Não estamos falando de um roteiro de Hollywood, nem de uma continuação de "Onze Homens e um Segredo". O que aconteceu em Paris, no mundialmente famoso Museu do Louvre, é a prova cabal de que quando o Estado se preocupa mais com narrativas do que com a eficiência, quem paga a conta é a história e o patrimônio da nação.
Três criminosos, em plena luz do dia, executaram um plano audacioso que expôs as fragilidades de um sistema de segurança que deveria ser impenetrável. Eram 9h30 da manhã, apenas trinta minutos após a abertura dos portões para o público, quando a "operação" começou. O alvo? As joias da coroa francesa, peças inestimáveis ligadas ao imperador Napoleão Bonaparte e à Imperatriz Eugênia.

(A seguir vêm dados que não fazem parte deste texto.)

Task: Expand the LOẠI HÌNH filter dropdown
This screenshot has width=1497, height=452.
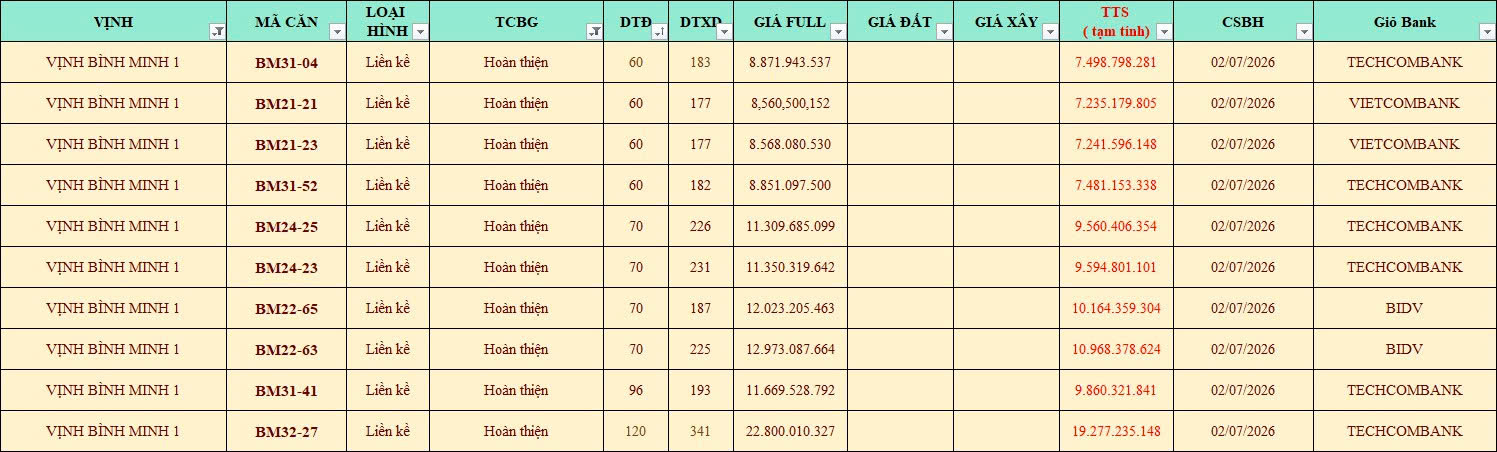Action: [x=420, y=32]
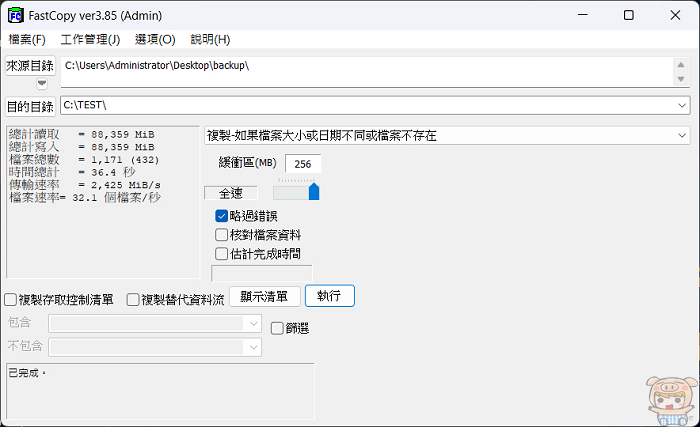700x427 pixels.
Task: Expand the destination path C:\TEST\ dropdown
Action: point(682,105)
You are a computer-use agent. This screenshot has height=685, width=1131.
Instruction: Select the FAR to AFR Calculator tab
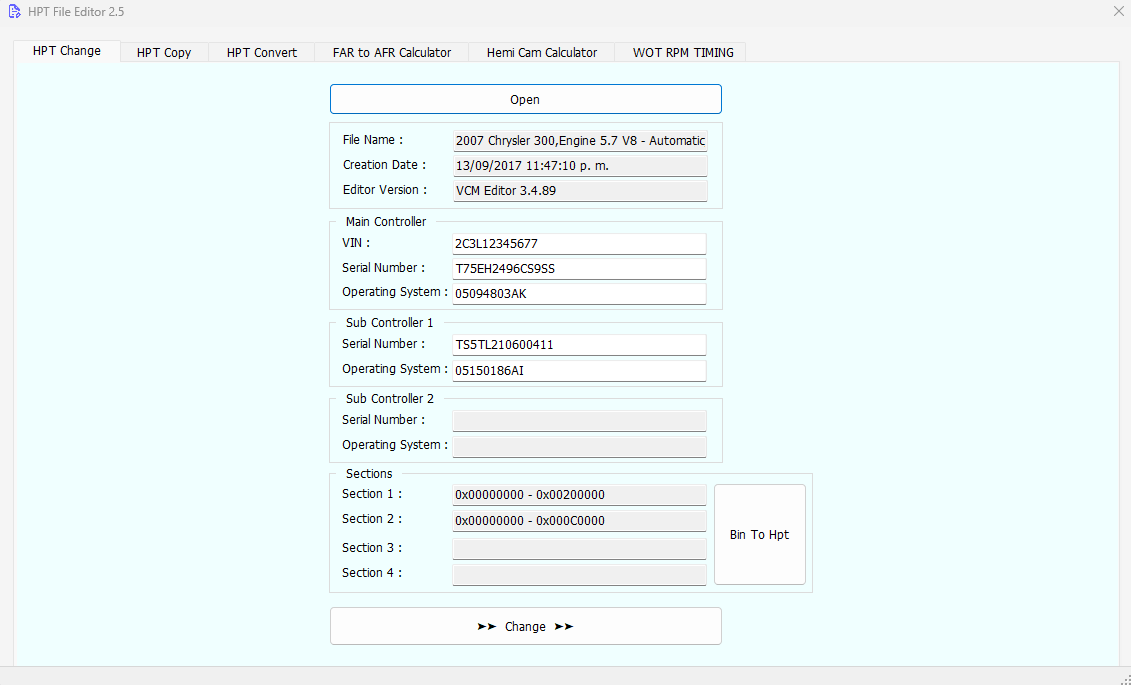pos(392,52)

Como engenheiro, analiso a logística: foi um trabalho de precisão cirúrgica contra uma incompetência estatal gritante. Os bandidos utilizaram um elevador de carga montado em um caminhão e uma mini serra elétrica. Escalaram um andaime em uma área que estava em obras — a velha falha de segurança que qualquer gestor de riscos conhece. Vestidos como operários, passaram despercebidos. É o que chamamos de engenharia social básica: se você parece pertencer ao ambiente, ninguém te questiona.
E aqui entra o ponto que precisamos discutir sem medo do politicamente correto. Por que ninguém impediu isso? Por que a segurança falhou tão miseravelmente em um ataque que durou cerca de sete minutos?
A resposta pode estar na gestão. O texto base aponta que a diretora de segurança do Louvre, Dominique Burfan, foi nomeada em um movimento do governo Macron para "quebrar estereótipos", sendo a primeira mulher no cargo. Veja bem, não se trata de questionar a capacidade feminina — isso seria ridículo. O problema é quando a agenda política de "diversidade" se sobrepõe à meritocracia técnica e à exigência implacável por resultados. O governo francês quis fazer um sinal de virtude, mas a realidade se impôs. O resultado prático é que, sob essa gestão focada em símbolos, ocorreu uma falha catastrófica. A narrativa de empoderamento, infelizmente, saiu pela culatra e agora ficará marcada por esse desastre.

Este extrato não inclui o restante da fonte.